Sen. James Seward, R-Milford, said Thursday he has “significant questions and concerns” about a proposed high-voltage transmission line that would largely run parallel to the existing Marcy South grid cutting through Otsego and Delaware counties.
In an interview with The Daily Star, Seward said he has questions about the consequences of sending lower-cost power that’s generated upstate to the customers of downstate utilities.
“Is there going to be an impact on our costs for electricity here upstate?” Seward said. “That’s one of my concerns.”
He also questioned why more generation plants aren’t constructed closer to New York City, one of the most densely populated areas of the nation, instead of constructing utility infrastructure upstate for the power that will be used downstate.
“I don’t know it’s not more feasible to generate the power closer to where the need is,” Seward said on the day Gov. Andrew Cuomo called for slashing the amount of time it takes for the state to review proposed power-line projects that use existing utility corridors.
The senator also suggested that “there are other ways to get to New York City” beyond the route the proposed grid project would take.
Cuomo’s proposal would reduce to 10 months the process by which the state Public Service Commission evaluates power-line projects running through existing corridors. The approval process takes about four years now. But with the license for the Indian Point reactor just north of New York City set to expire in 2015, the metropolitan region is looking for other sources of electricity. The nuclear plant provides an estimated 25 percent of the power for that region.
Cuomo has called for an “energy highway” that would connect New York City to upstate sources of electricity and potentially cut costs for ratepayers in downstate communities.
His proposal for the Public Service Commission to adopt rule changes that would quicken the review process for transmission line projects in existing rights of way was endorsed by the New York State Independent System Operator.
“The governor’s New York Energy Highway Initiative provides the leadership necessary to enhance the reliability, resilience and efficiency of the transmission system,” said Stephen G. Whitley, the president of the Independent System Operator organization. “The result will improve competition across New York while enhancing the ability of renewable resources to help meet the downstate energy demands.”
The energy industry advocate also championed the faster pace for reviewing transmission line projects.
“Streamlining the regulatory review process for transmission projects is a natural extension of the power plant siting reforms approved in 2011,” Whitley said.
The proposed new Marcy project is already triggering concerns in some of the downs it would traverse, said Barbara Monroe, the environmental control officer for the town of Milford and the land-use officer for the town of Laurens.
She said a public meeting on the project will be held at 7 p.m. on Jan. 21 at the New Lisbon town hall. The meeting will be open to the public and citizens will be able to voice their concerns and develop strategies for addressing the project that has been proposed by a company called North America Transmission.
The 345-kilovolt Marcy South line would run from the Edic substation in Oneida County to the Fraser substation in the town of Delhi in Delaware County. According to the company, the line would be predominately located parallel to the New York Power Authority Marcy-South transmission line and traverse portions of Oneida, Herkimer, Otsego and Delaware counties.

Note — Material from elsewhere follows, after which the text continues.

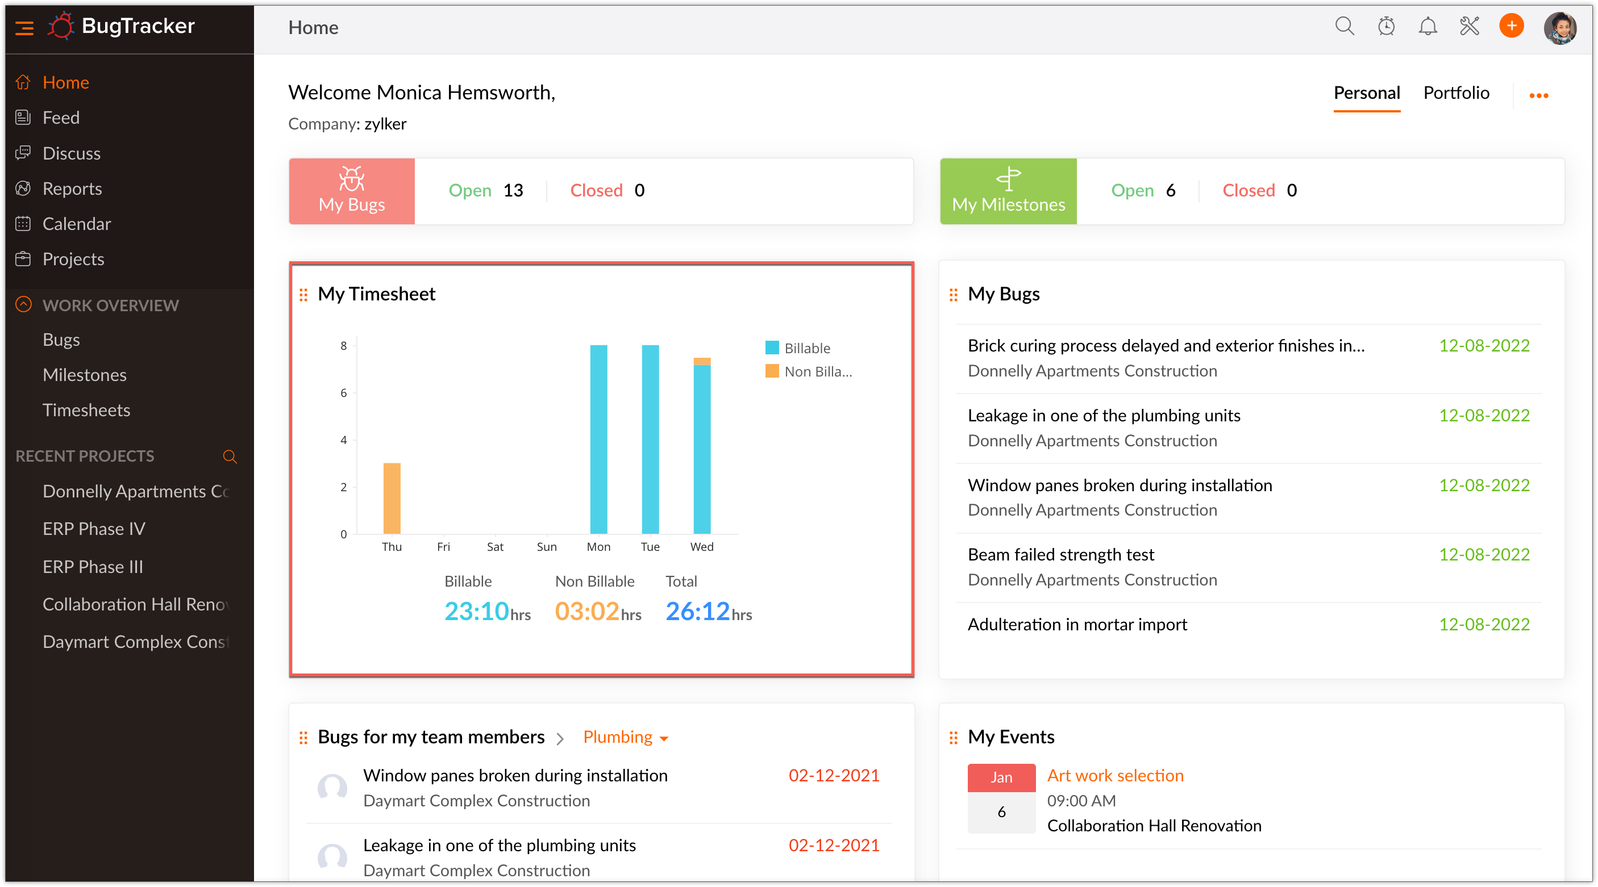Image resolution: width=1598 pixels, height=887 pixels.
Task: Open Art work selection event link
Action: pos(1115,775)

Douglas Zamelis, a Springfield environmental lawyer who has challenged a number of energy-development projects, raised questions about the state’s push for a speedier review process for power lines.

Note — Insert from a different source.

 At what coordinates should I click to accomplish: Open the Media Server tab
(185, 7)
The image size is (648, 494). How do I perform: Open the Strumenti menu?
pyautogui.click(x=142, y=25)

“It’s always a concern when Albany thinks it knows better than the people who live and work out here,” Zamelis said. “There clearly appears to be an interest in Albany to usurp home rule in issues involving the transmission and generation of electricity.”

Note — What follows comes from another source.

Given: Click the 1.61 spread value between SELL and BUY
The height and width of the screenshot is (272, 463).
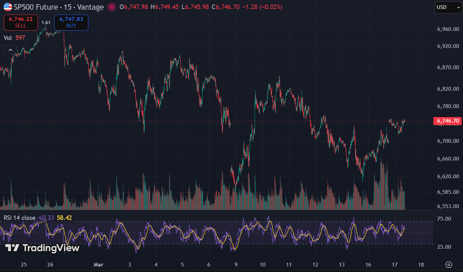Looking at the screenshot, I should (x=46, y=22).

Cuomo’s proposal to cut the review time for transmission lines in existing corridors is supported by Sen. George Maziarz, R-Lockport, the powerful chairman of the Senate Energy Committee and a colleague of Seward.
“We expect action this session,” Maziarz spokesman Adam Tabelski said.
By some estimates, the proposed Marcy South project would expand the width of the existing corridor by about 150 feet.
North America Transmission projects that the new power line would cost between $250 million and $290 million to construct.